Computer Gamer1st November 1986
Published in Computer Gamer #20
Out one day touting for business for your local scout group's Bob-a-Job week, you find yourself wandering down a garden path towards a huge mansion. Your knock on the door is answered by a little old man who is somewhat surprised to see you and starts to mumble something about booby traps in the grounds. The shock soon becomes too much for the old man and he falls to the floor gasping and clutching his chest. He asks you to get his pills which are locked in his safe and which in turn need sixteen keys to open. Breaking the unwritten rule of the scouts (always make sure there is someone watching when you do your good deed for the day) you offer your assistance.

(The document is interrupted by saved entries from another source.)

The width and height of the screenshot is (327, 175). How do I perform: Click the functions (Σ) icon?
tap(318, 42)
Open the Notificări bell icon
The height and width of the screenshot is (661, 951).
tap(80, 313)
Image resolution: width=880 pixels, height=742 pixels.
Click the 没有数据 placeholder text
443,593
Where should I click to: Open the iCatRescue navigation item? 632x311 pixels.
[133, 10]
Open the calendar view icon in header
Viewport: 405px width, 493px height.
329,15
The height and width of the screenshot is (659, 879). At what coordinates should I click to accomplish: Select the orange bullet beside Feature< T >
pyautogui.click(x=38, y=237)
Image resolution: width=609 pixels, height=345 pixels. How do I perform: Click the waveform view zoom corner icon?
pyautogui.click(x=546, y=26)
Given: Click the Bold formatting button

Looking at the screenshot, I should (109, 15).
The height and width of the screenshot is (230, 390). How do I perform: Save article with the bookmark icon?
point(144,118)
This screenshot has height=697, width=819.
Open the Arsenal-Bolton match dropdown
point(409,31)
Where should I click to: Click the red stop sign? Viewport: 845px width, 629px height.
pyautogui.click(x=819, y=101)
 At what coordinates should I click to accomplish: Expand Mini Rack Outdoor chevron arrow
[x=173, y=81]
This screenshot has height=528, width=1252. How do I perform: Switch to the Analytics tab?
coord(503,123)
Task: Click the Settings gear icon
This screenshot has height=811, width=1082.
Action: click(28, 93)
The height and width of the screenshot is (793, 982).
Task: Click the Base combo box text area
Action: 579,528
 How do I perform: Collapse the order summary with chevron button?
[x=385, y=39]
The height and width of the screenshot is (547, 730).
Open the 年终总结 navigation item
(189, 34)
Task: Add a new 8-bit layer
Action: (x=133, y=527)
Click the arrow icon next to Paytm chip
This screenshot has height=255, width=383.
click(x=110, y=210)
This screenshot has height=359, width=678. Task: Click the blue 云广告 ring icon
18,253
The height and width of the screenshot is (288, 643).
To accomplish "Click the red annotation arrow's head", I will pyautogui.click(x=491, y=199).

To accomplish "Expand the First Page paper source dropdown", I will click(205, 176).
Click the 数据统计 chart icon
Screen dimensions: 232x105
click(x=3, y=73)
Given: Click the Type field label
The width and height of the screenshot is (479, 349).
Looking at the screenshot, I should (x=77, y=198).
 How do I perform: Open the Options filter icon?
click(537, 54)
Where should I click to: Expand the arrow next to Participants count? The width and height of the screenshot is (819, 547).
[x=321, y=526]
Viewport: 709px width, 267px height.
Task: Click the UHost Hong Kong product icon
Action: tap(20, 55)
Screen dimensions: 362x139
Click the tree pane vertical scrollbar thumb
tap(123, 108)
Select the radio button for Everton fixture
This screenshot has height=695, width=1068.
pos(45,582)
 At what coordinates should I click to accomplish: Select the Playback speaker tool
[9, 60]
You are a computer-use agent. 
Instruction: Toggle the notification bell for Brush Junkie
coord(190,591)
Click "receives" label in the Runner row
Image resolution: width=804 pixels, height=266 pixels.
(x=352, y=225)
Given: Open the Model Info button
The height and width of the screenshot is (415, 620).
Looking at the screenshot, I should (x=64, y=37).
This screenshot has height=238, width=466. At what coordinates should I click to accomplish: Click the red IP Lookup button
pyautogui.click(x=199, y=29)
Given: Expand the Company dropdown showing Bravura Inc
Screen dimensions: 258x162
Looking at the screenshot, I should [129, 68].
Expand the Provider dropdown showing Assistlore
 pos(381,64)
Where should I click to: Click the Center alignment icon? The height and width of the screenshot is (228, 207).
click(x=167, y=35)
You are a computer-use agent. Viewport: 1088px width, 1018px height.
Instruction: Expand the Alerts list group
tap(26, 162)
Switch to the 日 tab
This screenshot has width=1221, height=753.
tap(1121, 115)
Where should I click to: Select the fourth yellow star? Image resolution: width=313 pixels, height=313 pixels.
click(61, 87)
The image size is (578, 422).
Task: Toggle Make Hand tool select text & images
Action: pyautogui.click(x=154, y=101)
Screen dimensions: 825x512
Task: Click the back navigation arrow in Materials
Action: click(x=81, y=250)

The game is written by the author of one of the best selling budget games of all time - Booty - and it shows. There are doors to be accessed, monsters to be avoided and keys to be collected. Travelling across a room is not particularly straightforward as you would expect from a mansion designed by a mad professor. Lifts need to be activated by pressing buttons that lie strategically placed along his way. Not all buttons activate lifts, though. Instead, they may add crucial extra bits to the existing masonry or energise some previously dormant nasty. You have three lives at your disposal in your quest for the keys and conflict with the creatures or falling excessive distances are the best way of reducing this number.
Had it been released on a budget label, Moonlight Madness would have been fair value for money. As it is, it is grossly overpriced and there are many better ways of lightening the load in your piggy bank.